A 70-year-old with EF 25% and low BP cannot tolerate full ARNI dose. What strategies can you employ?

Lower ARNI dose, adjust diuretics, give doses separately, consider midodrine if needed.

500

Name one landmark trial that established ARNI as superior to ACEI and its key outcome.

PARADIGM-HF

500

Explain the physiologic basis for why symptoms may transiently worsen after beta blocker initiation.

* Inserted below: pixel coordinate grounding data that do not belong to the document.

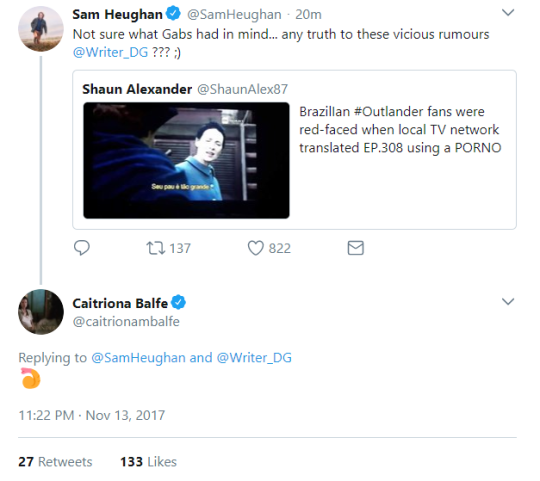Expand options chevron on Caitriona's tweet

tap(508, 302)
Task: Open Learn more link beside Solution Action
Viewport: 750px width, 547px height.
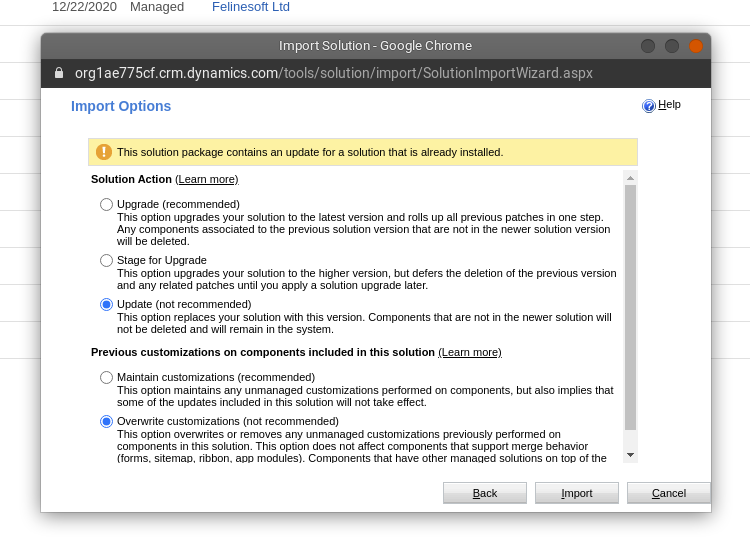Action: [x=207, y=179]
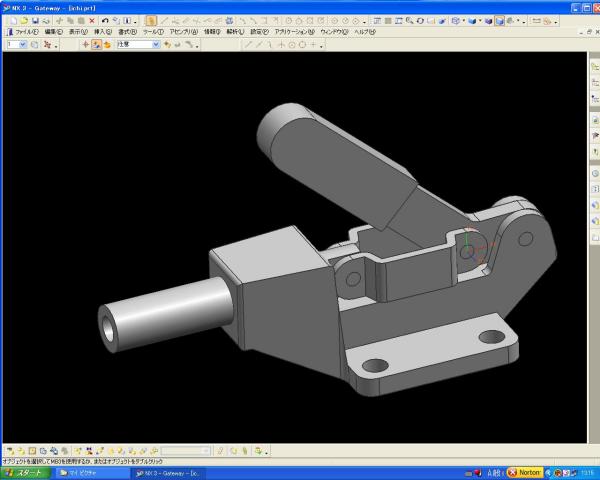Click the Print icon in the toolbar

tap(45, 20)
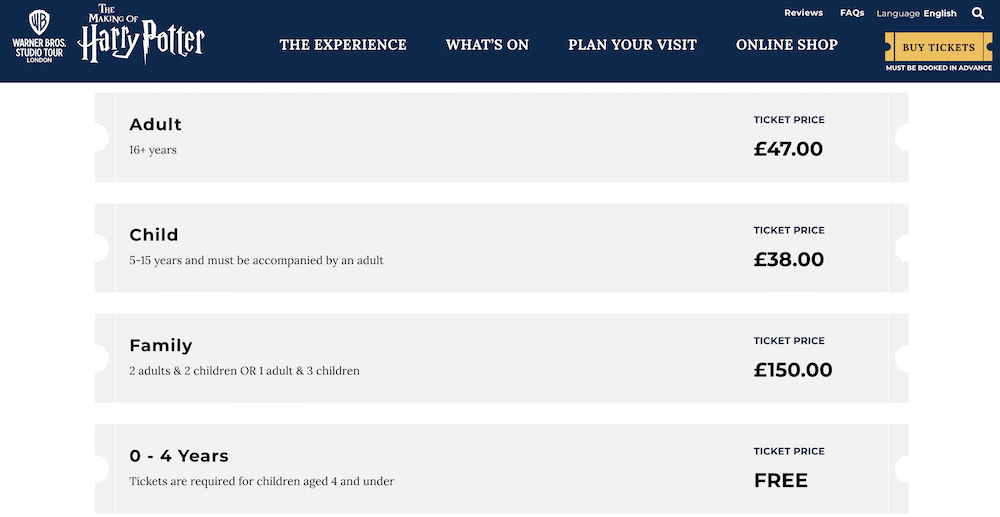Select the Child ticket heading
1000x517 pixels.
[x=154, y=235]
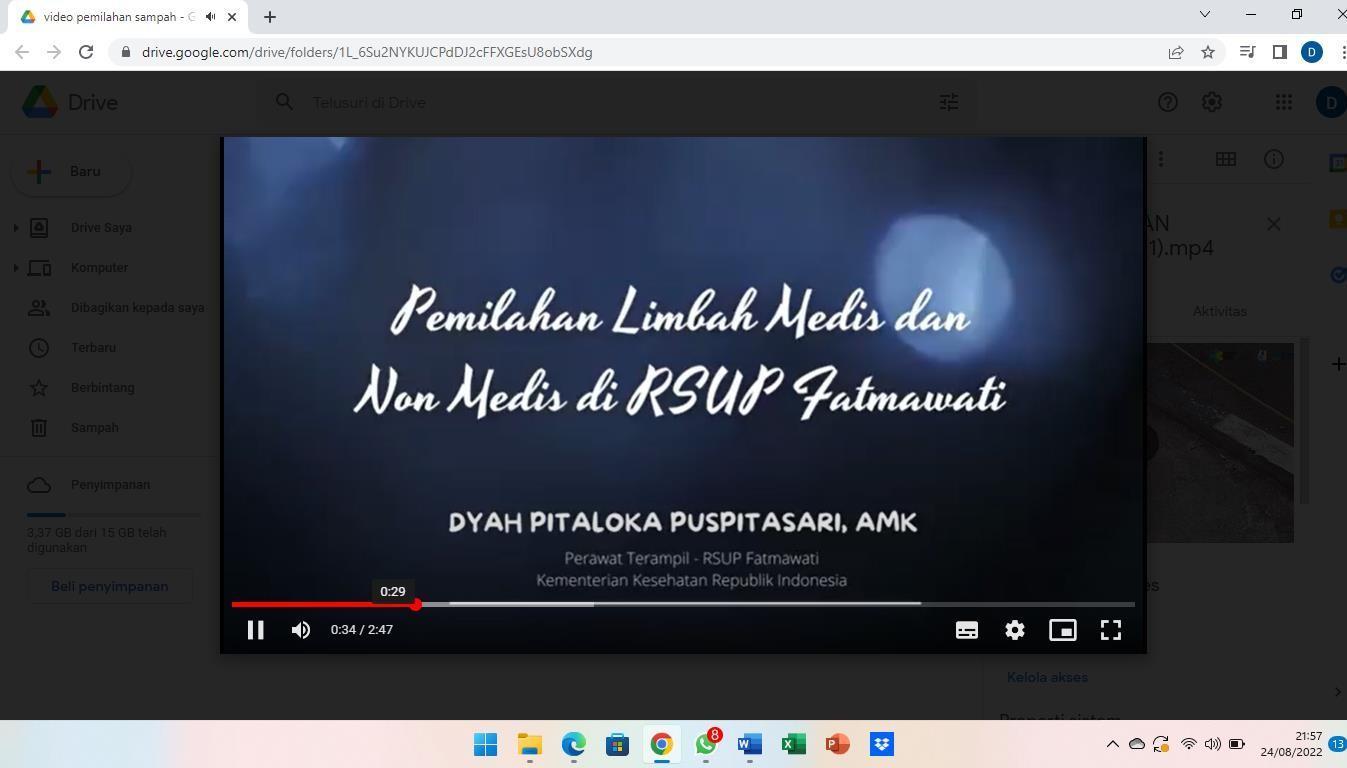Screen dimensions: 1347x768
Task: Click the Beli penyimpanan button
Action: [110, 586]

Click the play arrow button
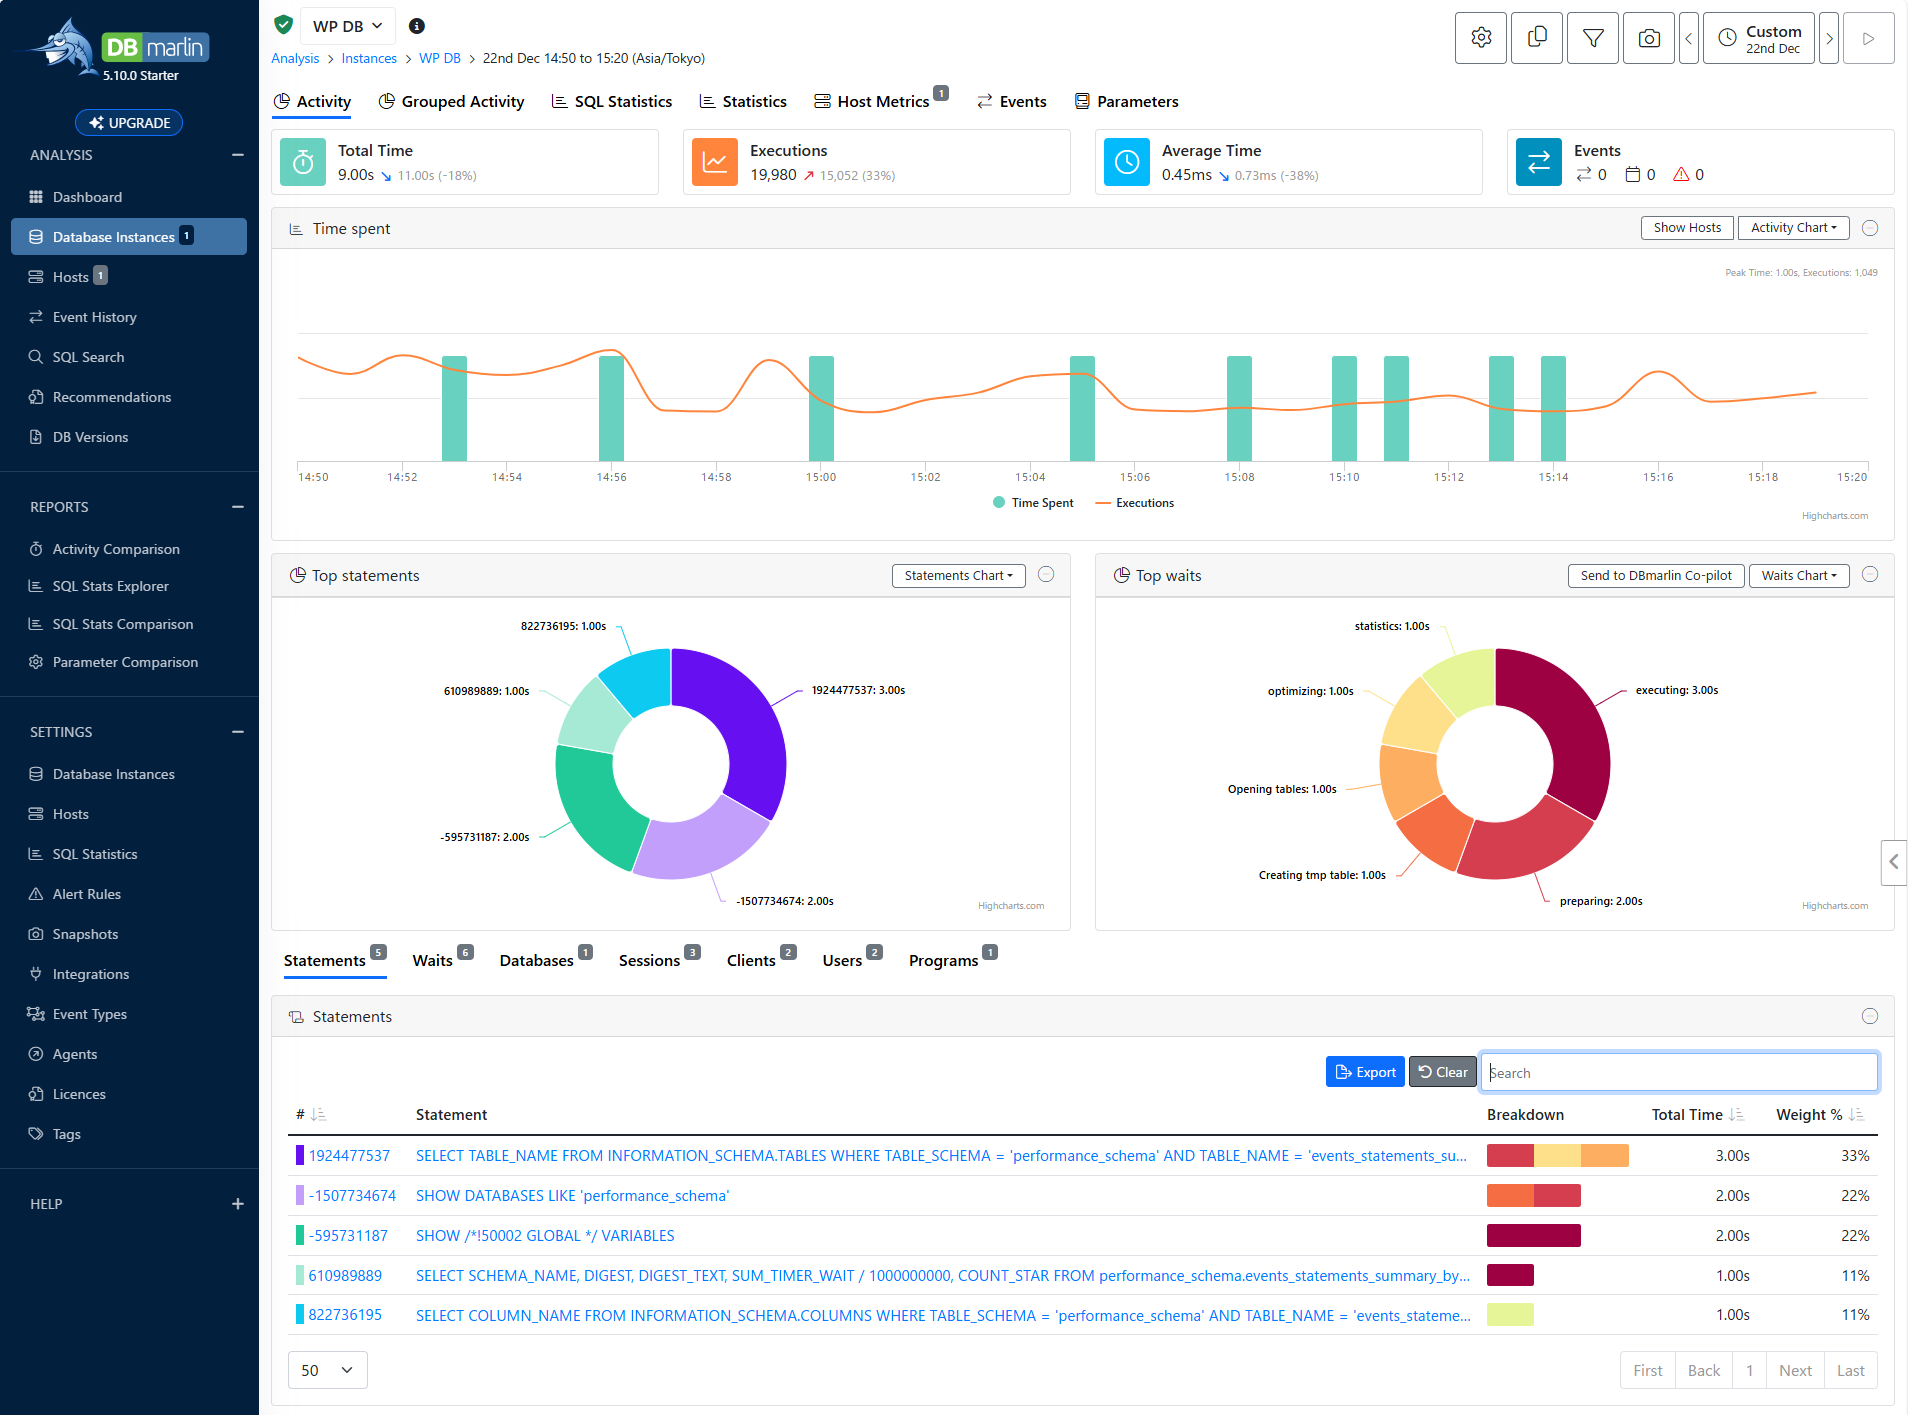pyautogui.click(x=1868, y=38)
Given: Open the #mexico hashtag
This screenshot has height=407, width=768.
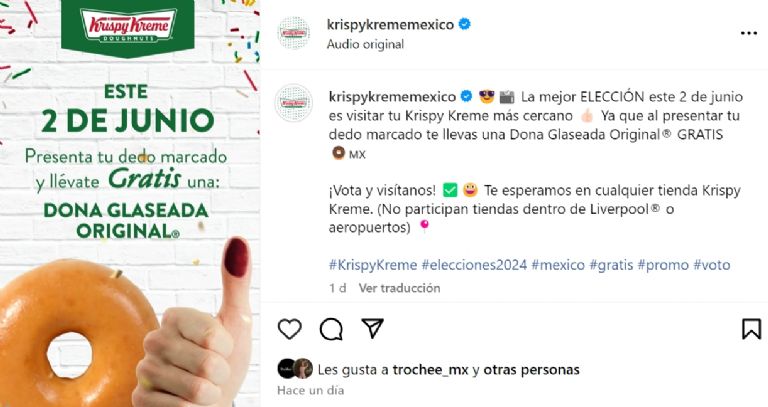Looking at the screenshot, I should (x=558, y=265).
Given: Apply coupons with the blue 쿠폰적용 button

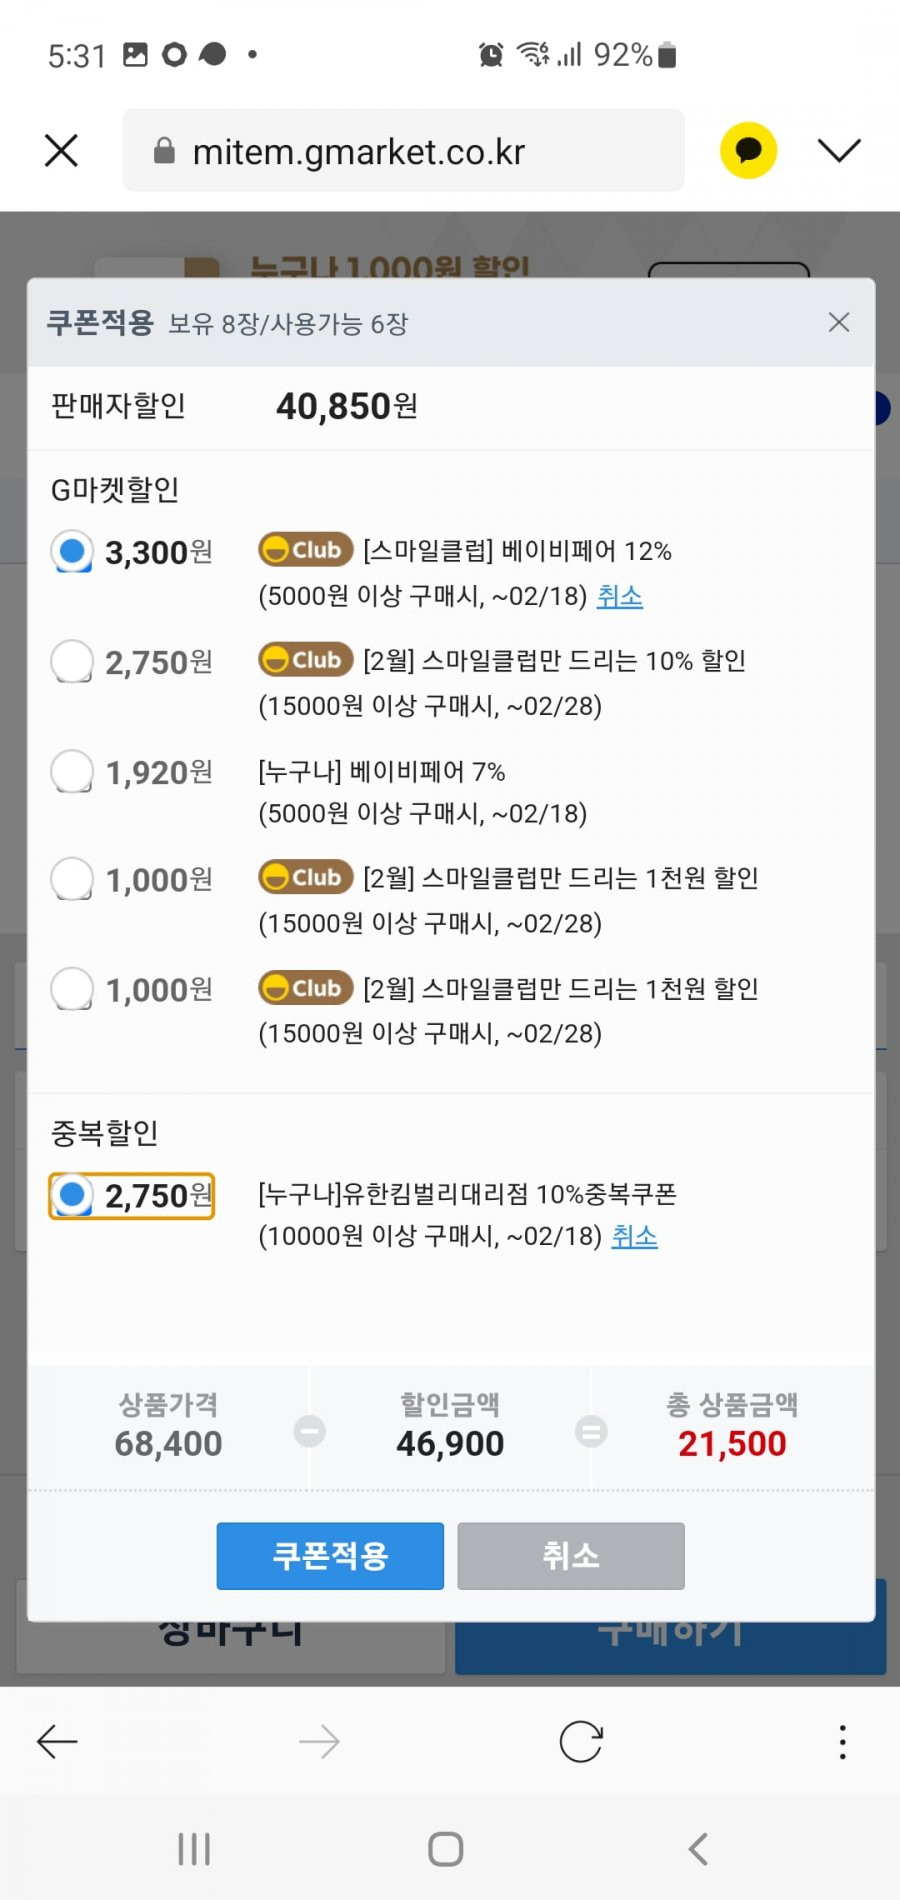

Initial negative inotropy decreases cardiac output until receptor upregulation and reverse remodeling occur.

500

A non-diabetic patient with eGFR 35 mL/min/1.73 m² is on loop diuretics and starts dapagliflozin. What monitoring and adjustments are needed?

Monitor volume status, BP, renal function, and adjust loop diuretic dose if hypotension or dehydration occurs; eGFR ≥30 is acceptable for therapy continuation.

500

The EMPHASIS-HF trial enrolled patients with milder symptoms (NYHA II). Why was this trial practice-changing compared with RALES and EPHESUS?

It showed that even early-stage HFrEF benefits from MRA therapy, confirming survival and hospitalization reduction across the full HF severity spectrum — expanding use to less-symptomatic patients.

500

Explain the relationship between preload, afterload, and stroke volume in the failing left ventricle, and how GDMT targets these parameters.

In HFrEF, excessive preload and afterload worsen wall stress and lower stroke volume. GDMT agents—ARNI/ACEI/ARB (↓ afterload), diuretics/SGLT2i (↓ preload), and beta blockers/MRAs (↓ neurohormonal activation)—restore optimal loading conditions and improve cardiac efficiency.